Planejamento financeiro é fundamental
O advogado explica que, apesar de a união homoafetiva ser legalmente reconhecida e possuir direitos equivalentes aos casais heterossexuais em muitos aspectos, a falta de planejamento específico pode gerar complicações no processo de sucessão.

“Sem um planejamento adequado, os bens podem não ser alocados conforme a vontade do falecido, o que pode resultar em conflitos e insegurança jurídica. É essencial que esses casais conheçam suas opções e tomem medidas para garantir que suas vontades sejam respeitadas”, afirma.
O consultor jurídico recomenda a elaboração de documentos legais, como testamentos e contratos de convivência, para evitar problemas futuros. “Um testamento bem elaborado pode evitar disputas familiares e garantir que o patrimônio seja dividido conforme os desejos do indivíduo. Além disso, contratos de convivência ajudam a definir claramente os direitos e deveres de cada parte, proporcionando maior segurança jurídica”, enfatiza.

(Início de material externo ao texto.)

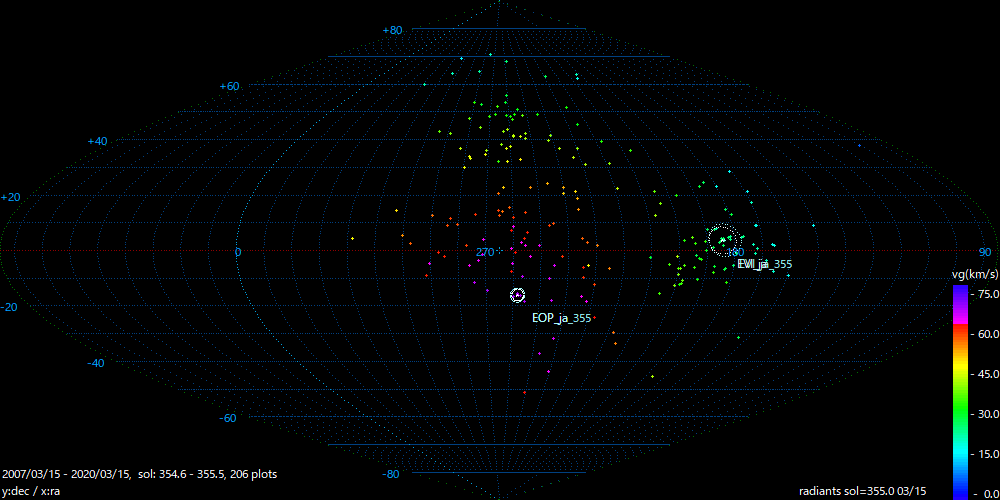Click the -80 declination label
The height and width of the screenshot is (500, 1000).
392,474
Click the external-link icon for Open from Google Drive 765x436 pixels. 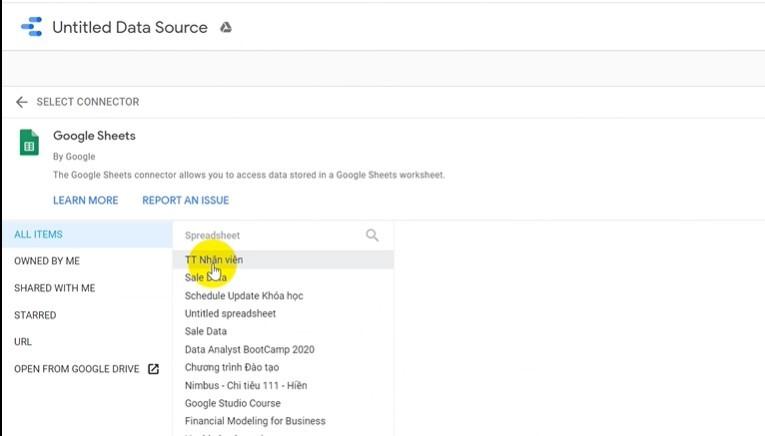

Freire também ressalta a importância de buscar orientação jurídica especializada. “É fundamental que os casais homoafetivos consultem advogados especializados em direito de família e sucessão. Esses profissionais podem oferecer orientações detalhadas e ajudar a criar um planejamento sucessório que realmente atenda às necessidades e aos desejos do casal”, conclui.
Em resumo, o planejamento sucessório é uma ferramenta essencial para garantir que as relações homoafetivas sejam adequadamente protegidas e que os direitos patrimoniais sejam respeitados.
Freire reforça que, com o devido planejamento e orientação, é possível evitar contratempos e assegurar que o patrimônio seja distribuído conforme a vontade de quem partiu.